Cluster's last stand
The Harper government has introduced ratification legislation that will have the perverse effect of gutting Canada’s support for the 2008 treaty banning cluster munitions (Chris Cobb, “New Canadian legislation on cluster bombs weak and ‘an insult’: critics,” Postmedia News, 29 April 2012):
New federal legislation intended to cement Canada’s role in a major international treaty to ban lethal cluster bombs is weak and will make Canada deliberately complicit in the use of the weapons, say experts.
“It falls way below even the minimum threshold of legality under international humanitarian law and is an insult to colleagues in other countries who, seemingly unlike Canada, have negotiated in good faith,” said former Foreign Affairs arms negotiator Earl Turcotte, who led Canada’s negotiating team at the treaty negotiations.
“Most tragically, it will make Canada complicit in the use of a weapon that for good reason we have supposedly banned.
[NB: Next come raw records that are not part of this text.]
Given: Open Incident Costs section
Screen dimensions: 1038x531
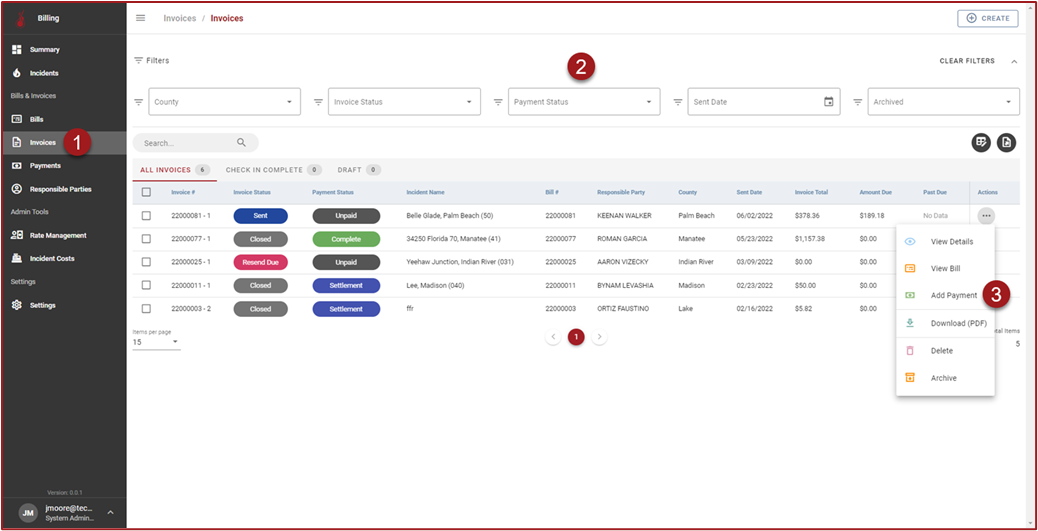Looking at the screenshot, I should click(x=51, y=258).
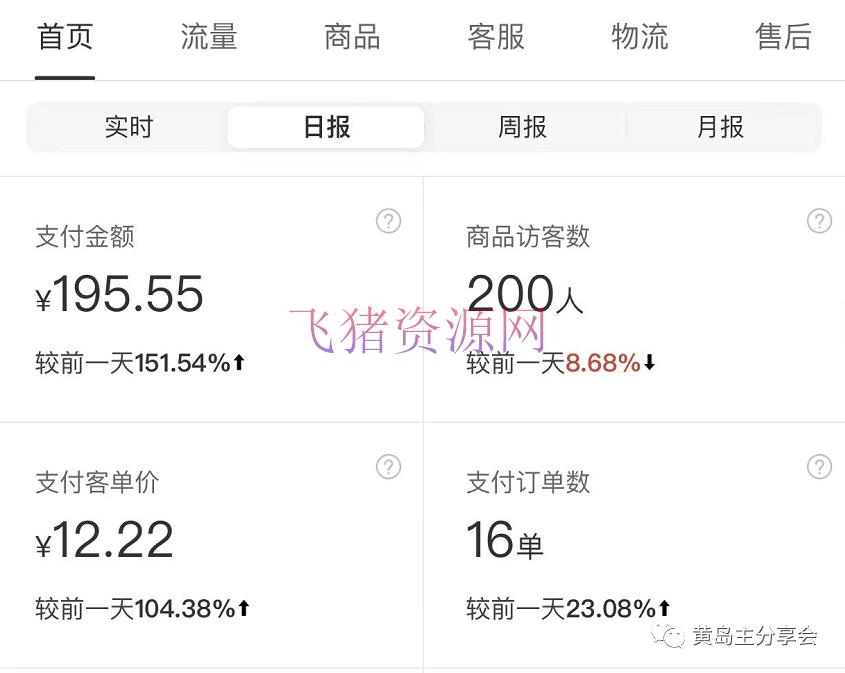Switch to 周报 report view
Viewport: 845px width, 673px height.
click(520, 127)
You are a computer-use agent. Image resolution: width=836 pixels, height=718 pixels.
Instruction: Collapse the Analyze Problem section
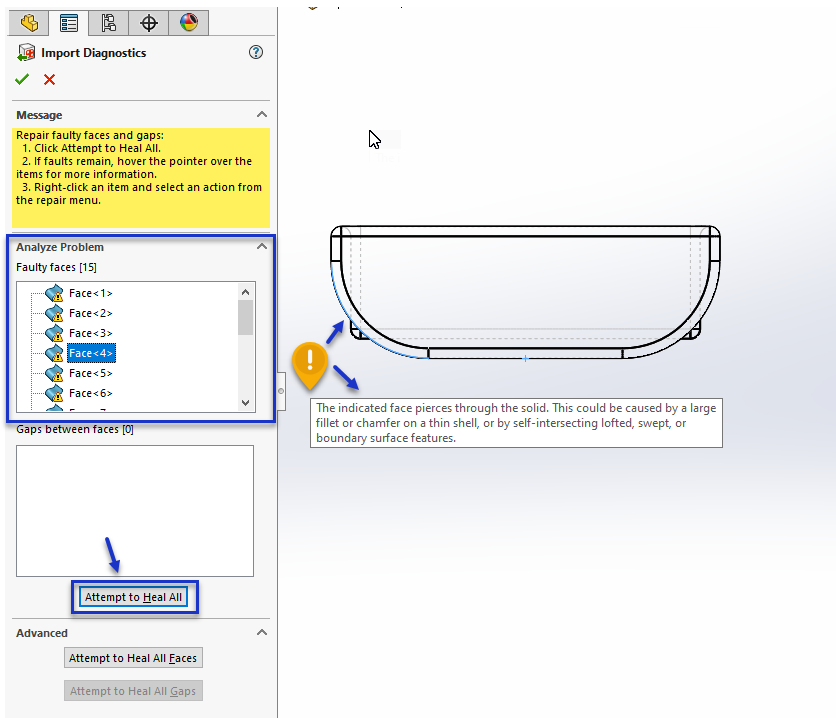[x=262, y=247]
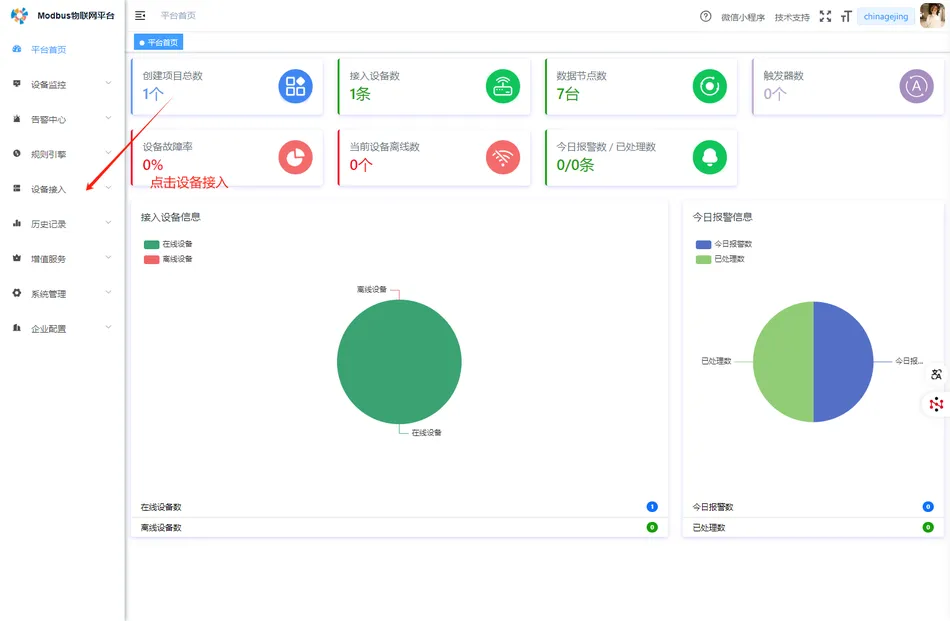Click the red offline devices wifi icon

(x=503, y=157)
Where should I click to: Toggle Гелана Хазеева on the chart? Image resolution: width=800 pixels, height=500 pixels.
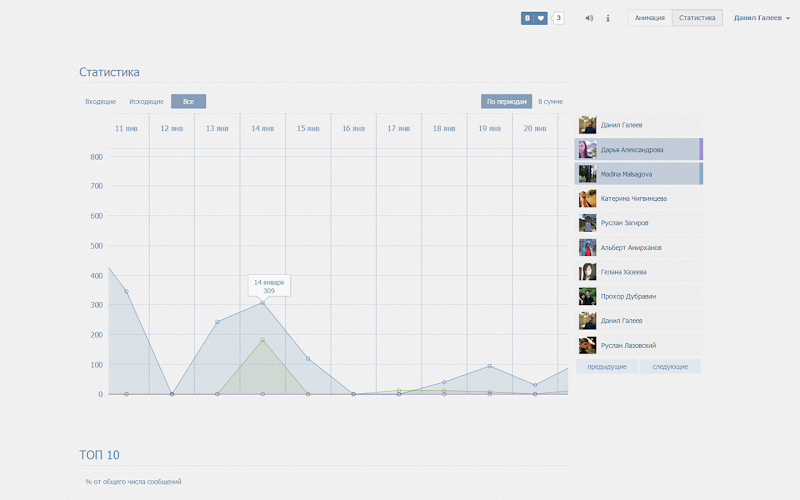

Having led the delegation I can say that without doubt this legislation is the worst of any of the 111 countries that have so far ratified the treaty.”
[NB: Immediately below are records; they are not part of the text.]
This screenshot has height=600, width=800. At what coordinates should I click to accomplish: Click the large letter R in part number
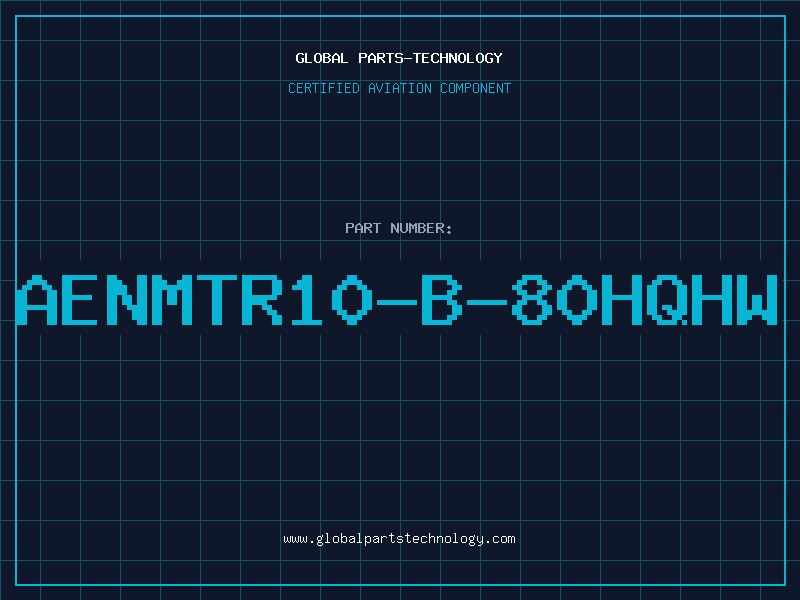[262, 299]
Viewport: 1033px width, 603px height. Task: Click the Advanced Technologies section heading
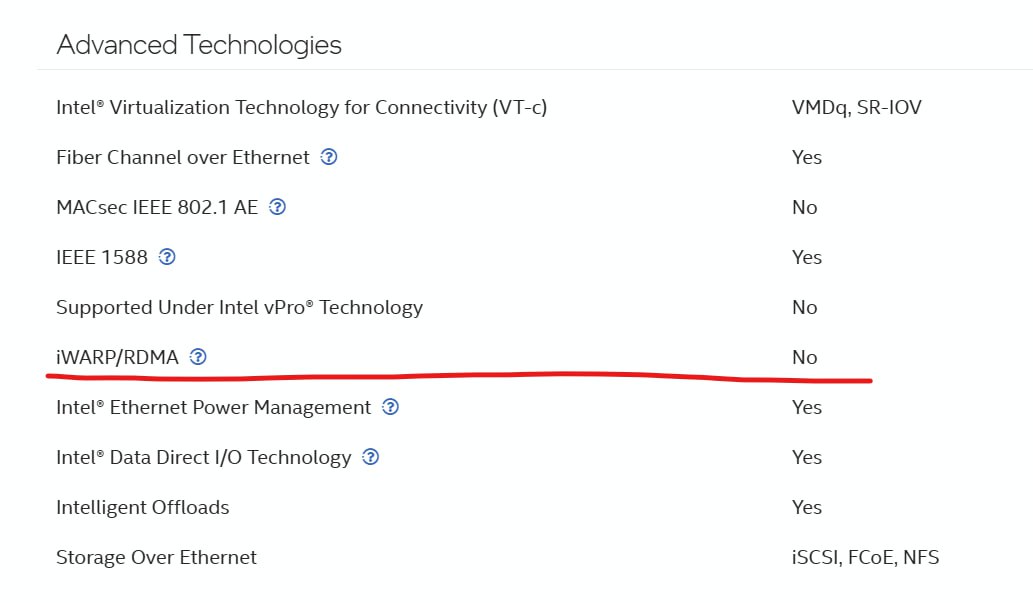click(199, 45)
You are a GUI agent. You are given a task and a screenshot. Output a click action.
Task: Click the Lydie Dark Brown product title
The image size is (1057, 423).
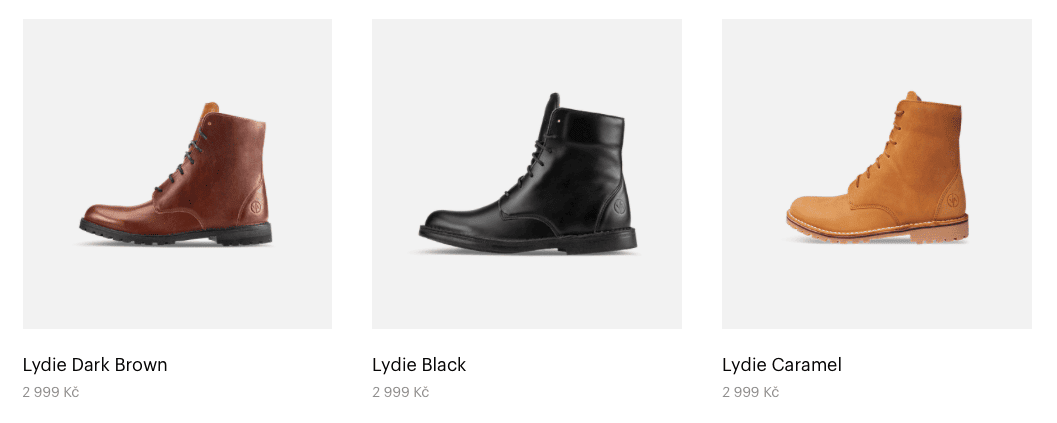click(x=95, y=365)
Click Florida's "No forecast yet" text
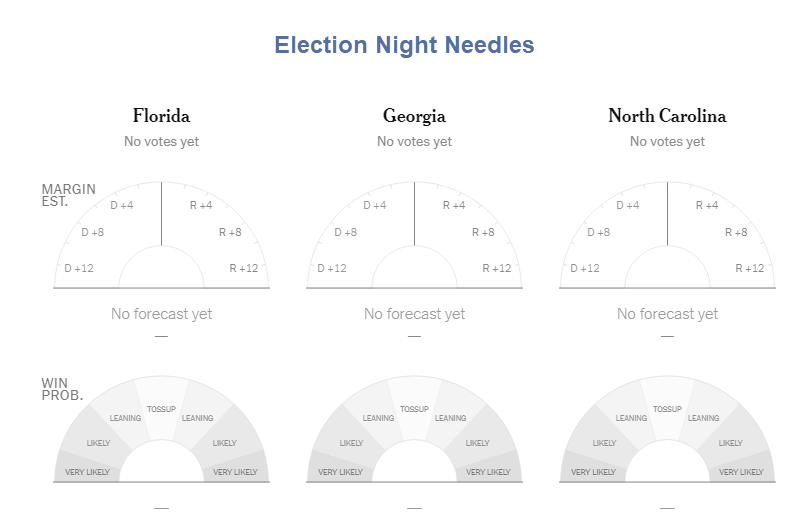 tap(161, 314)
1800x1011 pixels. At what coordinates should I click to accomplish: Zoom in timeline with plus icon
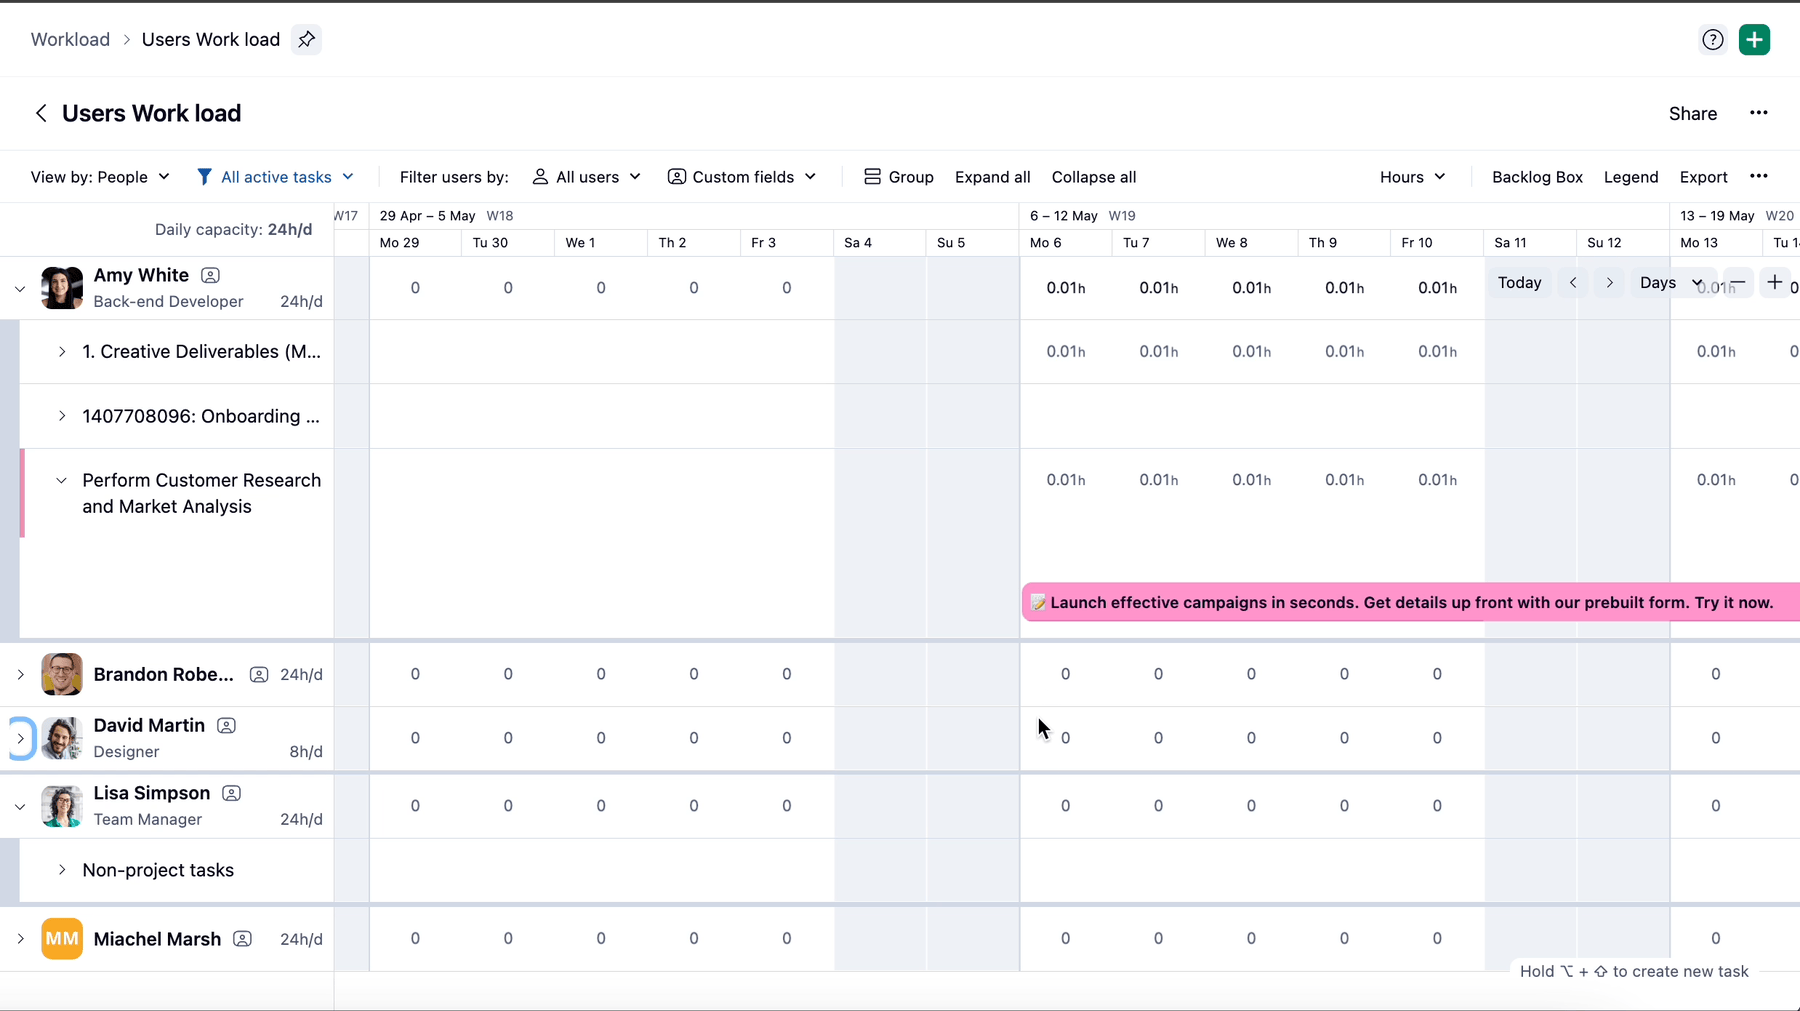tap(1774, 282)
Canada signed the cluster treaty in Oslo in December 2008 but has yet to ratify it. Ratification requires domestic legislation that the Conservative government quietly tabled last Thursday and, according to both Turcotte and the anti-mine advocacy group Mines Actions Canada, has been compromised by Canada’s military relationship with the United States.
The legislation signals that a turf war over the treaty between the Foreign Affairs and Defence Departments was won by Defence, said Turcotte. …
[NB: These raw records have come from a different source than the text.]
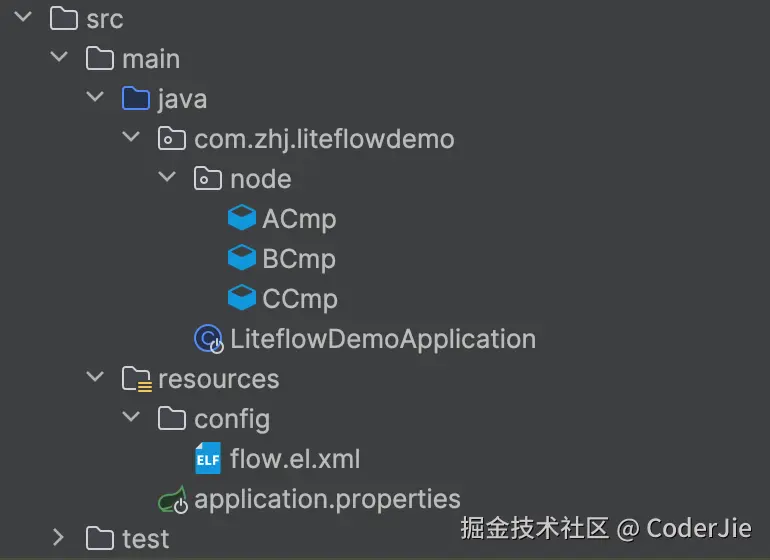
Task: Click the BCmp class icon
Action: coord(242,258)
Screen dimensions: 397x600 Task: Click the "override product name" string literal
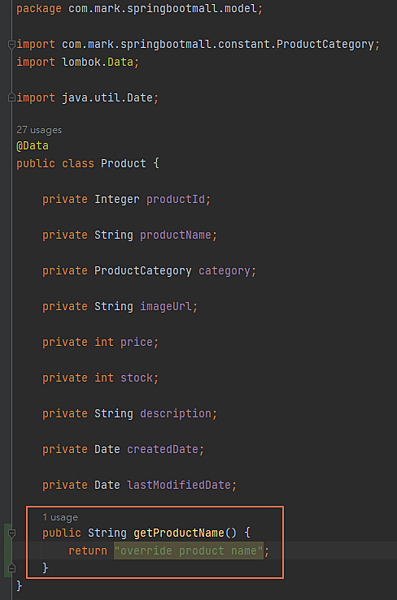pos(189,551)
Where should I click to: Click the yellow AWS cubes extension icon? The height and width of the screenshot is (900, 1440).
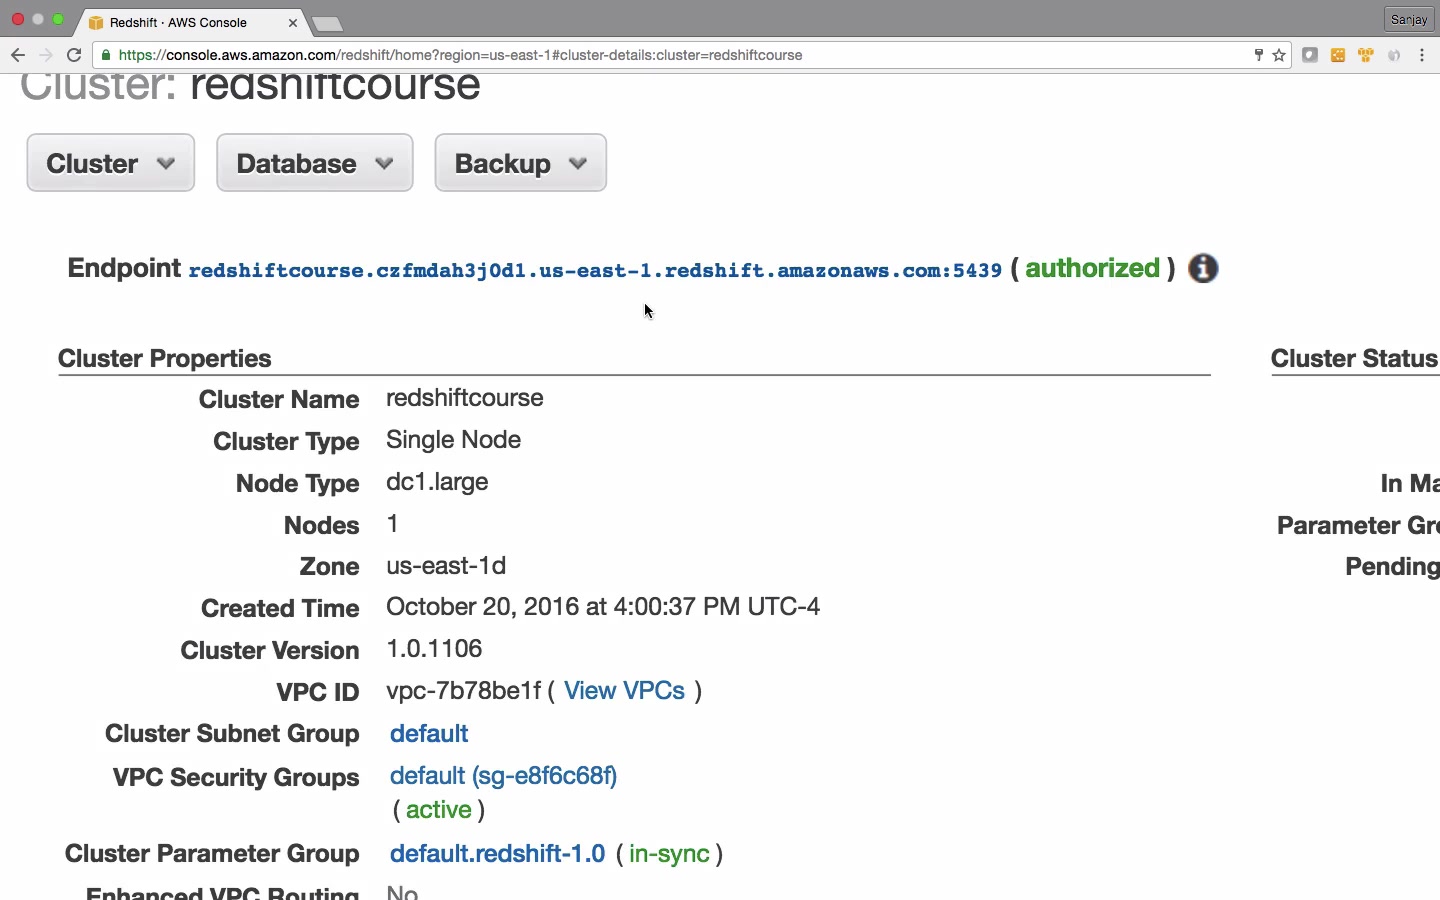click(x=1366, y=55)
The ratification legislation, which will now go through Commons and Senate committees, appears on one hand to ban the weapon but on the other allow many exceptions including permission for Canadian commanders to order military personnel from ‘non signatory’ countries use clusters and for Canadian pilots on secondment to drop them.
“In what world could a reasonable person claim that any of these exceptions is consistent with a total and unequivocal ban on cluster munitions,” said Turcotte, who predicts a torrent of international criticism will soon be aimed at the proposed legislation. “It would require contortions of law, logic and morality to come to such an outrageous conclusion.”